━━ DATA ROWS ━━
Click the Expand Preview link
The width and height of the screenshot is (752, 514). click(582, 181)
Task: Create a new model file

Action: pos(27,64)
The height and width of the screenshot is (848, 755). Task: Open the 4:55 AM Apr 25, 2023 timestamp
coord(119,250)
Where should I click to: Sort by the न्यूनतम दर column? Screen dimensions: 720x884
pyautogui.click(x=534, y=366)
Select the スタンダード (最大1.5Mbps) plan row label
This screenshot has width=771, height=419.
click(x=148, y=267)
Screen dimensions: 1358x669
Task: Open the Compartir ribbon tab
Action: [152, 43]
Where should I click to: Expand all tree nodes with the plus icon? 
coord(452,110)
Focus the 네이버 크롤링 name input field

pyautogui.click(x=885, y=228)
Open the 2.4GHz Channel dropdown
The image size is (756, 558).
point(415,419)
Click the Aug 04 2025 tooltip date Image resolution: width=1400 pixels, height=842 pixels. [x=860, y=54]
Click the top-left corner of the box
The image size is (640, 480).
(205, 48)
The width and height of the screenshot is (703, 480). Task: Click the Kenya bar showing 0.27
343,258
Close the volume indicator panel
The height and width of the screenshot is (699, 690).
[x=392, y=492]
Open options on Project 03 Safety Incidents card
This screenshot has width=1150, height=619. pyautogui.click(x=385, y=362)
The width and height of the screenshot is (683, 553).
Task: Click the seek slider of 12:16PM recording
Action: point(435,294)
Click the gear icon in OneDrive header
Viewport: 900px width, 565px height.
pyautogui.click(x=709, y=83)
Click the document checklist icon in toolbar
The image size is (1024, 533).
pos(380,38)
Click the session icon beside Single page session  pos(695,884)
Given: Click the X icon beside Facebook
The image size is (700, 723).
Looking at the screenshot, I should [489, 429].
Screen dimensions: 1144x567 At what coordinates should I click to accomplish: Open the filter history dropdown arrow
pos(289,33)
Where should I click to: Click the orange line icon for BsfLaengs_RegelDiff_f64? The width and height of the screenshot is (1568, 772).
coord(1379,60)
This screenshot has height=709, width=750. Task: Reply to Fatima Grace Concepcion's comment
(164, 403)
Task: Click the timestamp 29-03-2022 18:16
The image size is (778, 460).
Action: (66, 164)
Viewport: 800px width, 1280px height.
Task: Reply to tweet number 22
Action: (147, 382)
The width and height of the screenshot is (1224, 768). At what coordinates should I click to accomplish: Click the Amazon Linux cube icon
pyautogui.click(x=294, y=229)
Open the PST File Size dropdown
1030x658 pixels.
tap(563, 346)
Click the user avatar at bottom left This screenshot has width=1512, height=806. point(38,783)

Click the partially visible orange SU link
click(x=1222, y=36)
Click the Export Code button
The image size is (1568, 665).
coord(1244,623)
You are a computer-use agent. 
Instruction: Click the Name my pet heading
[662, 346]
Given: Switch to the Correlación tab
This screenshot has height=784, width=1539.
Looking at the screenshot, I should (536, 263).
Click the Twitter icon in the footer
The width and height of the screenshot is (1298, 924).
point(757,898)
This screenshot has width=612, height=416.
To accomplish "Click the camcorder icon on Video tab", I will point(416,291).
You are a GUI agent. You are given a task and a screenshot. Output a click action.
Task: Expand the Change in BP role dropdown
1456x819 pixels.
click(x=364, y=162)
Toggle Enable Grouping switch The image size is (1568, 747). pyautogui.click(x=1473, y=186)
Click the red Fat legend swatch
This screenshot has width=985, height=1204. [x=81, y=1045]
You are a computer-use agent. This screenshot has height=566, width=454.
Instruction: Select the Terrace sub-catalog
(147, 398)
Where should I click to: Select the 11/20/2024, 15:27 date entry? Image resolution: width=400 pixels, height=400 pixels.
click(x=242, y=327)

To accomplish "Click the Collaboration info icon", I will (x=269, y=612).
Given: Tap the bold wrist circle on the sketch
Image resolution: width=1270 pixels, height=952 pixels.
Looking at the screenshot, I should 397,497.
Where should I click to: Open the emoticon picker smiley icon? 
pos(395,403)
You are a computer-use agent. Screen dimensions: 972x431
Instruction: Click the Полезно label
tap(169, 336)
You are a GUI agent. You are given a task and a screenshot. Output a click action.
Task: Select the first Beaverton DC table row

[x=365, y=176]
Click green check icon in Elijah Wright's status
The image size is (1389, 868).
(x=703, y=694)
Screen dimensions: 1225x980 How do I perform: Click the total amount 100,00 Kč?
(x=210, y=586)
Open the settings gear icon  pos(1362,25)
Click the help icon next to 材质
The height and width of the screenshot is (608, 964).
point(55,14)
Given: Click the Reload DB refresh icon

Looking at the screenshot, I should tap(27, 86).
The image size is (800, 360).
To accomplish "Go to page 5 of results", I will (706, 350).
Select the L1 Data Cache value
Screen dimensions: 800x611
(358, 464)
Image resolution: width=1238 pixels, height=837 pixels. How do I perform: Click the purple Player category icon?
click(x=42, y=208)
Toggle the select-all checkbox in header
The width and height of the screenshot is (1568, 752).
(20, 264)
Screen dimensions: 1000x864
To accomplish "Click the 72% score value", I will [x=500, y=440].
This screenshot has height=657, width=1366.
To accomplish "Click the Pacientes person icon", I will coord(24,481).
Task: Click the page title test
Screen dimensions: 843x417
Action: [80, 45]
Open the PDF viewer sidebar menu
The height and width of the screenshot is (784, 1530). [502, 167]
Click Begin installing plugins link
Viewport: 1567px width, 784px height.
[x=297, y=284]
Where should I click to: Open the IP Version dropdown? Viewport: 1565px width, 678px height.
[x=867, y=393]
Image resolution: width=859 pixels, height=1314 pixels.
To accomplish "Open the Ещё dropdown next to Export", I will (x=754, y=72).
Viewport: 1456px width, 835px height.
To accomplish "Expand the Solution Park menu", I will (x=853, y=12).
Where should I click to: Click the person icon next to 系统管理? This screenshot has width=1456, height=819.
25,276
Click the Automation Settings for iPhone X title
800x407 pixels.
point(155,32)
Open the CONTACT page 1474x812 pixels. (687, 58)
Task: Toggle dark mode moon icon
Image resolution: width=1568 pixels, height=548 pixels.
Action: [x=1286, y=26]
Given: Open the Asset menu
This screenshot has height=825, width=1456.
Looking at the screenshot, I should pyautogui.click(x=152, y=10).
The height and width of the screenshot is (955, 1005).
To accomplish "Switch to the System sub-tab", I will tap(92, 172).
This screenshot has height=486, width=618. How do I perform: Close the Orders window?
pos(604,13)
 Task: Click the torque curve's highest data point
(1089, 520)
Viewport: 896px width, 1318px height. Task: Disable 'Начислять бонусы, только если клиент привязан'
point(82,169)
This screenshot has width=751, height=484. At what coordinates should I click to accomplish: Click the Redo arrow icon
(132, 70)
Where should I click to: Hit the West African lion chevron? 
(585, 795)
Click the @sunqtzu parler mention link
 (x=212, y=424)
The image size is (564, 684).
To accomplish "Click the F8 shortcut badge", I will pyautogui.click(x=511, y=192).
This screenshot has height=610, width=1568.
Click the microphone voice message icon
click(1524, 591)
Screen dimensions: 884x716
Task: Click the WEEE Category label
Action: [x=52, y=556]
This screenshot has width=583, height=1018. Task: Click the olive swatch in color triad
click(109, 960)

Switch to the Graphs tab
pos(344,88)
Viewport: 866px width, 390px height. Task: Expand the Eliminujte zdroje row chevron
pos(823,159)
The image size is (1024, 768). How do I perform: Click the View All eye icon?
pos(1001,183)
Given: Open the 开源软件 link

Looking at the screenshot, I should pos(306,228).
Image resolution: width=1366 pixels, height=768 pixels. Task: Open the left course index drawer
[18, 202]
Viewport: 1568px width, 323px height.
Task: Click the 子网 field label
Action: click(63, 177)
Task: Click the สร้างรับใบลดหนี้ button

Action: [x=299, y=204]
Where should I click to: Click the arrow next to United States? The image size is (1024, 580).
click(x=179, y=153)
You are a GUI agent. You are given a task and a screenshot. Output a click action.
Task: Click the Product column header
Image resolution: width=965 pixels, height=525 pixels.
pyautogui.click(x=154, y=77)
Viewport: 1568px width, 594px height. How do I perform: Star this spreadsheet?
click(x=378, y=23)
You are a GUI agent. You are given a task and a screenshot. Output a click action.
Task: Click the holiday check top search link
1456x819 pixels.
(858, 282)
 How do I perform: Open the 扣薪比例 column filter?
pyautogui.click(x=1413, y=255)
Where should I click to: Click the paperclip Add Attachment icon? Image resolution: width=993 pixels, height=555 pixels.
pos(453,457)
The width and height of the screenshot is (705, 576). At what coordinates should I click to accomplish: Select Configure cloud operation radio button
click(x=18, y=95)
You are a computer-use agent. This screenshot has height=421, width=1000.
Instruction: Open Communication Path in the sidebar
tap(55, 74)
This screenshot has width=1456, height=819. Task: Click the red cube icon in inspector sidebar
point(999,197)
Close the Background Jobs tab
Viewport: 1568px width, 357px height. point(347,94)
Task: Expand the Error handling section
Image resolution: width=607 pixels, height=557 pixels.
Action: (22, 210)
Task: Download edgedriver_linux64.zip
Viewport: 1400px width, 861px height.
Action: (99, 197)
━━━
▸ **WRITTEN INSTRUCTION**
Output the rows again without any change, from the first row through the line that contains "pos(289,33)".

▸ **THE SOLUTION**
Click the Expand Preview link
The width and height of the screenshot is (752, 514). click(582, 181)
Task: Create a new model file

Action: pos(27,64)
The height and width of the screenshot is (848, 755). Task: Open the 4:55 AM Apr 25, 2023 timestamp
coord(119,250)
Where should I click to: Sort by the न्यूनतम दर column? Screen dimensions: 720x884
pyautogui.click(x=534, y=366)
Select the スタンダード (最大1.5Mbps) plan row label
This screenshot has width=771, height=419.
click(x=148, y=267)
Screen dimensions: 1358x669
Task: Open the Compartir ribbon tab
Action: [152, 43]
Where should I click to: Expand all tree nodes with the plus icon? 
coord(452,110)
Focus the 네이버 크롤링 name input field

pyautogui.click(x=885, y=228)
Open the 2.4GHz Channel dropdown
The image size is (756, 558).
point(415,419)
Click the Aug 04 2025 tooltip date Image resolution: width=1400 pixels, height=842 pixels. [x=860, y=54]
Click the top-left corner of the box
The image size is (640, 480).
(205, 48)
The width and height of the screenshot is (703, 480). Task: Click the Kenya bar showing 0.27
343,258
Close the volume indicator panel
The height and width of the screenshot is (699, 690).
[x=392, y=492]
Open options on Project 03 Safety Incidents card
This screenshot has width=1150, height=619. pyautogui.click(x=385, y=362)
The width and height of the screenshot is (683, 553).
Task: Click the seek slider of 12:16PM recording
Action: point(435,294)
Click the gear icon in OneDrive header
Viewport: 900px width, 565px height.
pyautogui.click(x=709, y=83)
Click the document checklist icon in toolbar
The image size is (1024, 533).
pos(380,38)
Click the session icon beside Single page session  pos(695,884)
Given: Click the X icon beside Facebook
The image size is (700, 723).
Looking at the screenshot, I should [489, 429].
Screen dimensions: 1144x567 At what coordinates should I click to accomplish: Open the filter history dropdown arrow
pos(289,33)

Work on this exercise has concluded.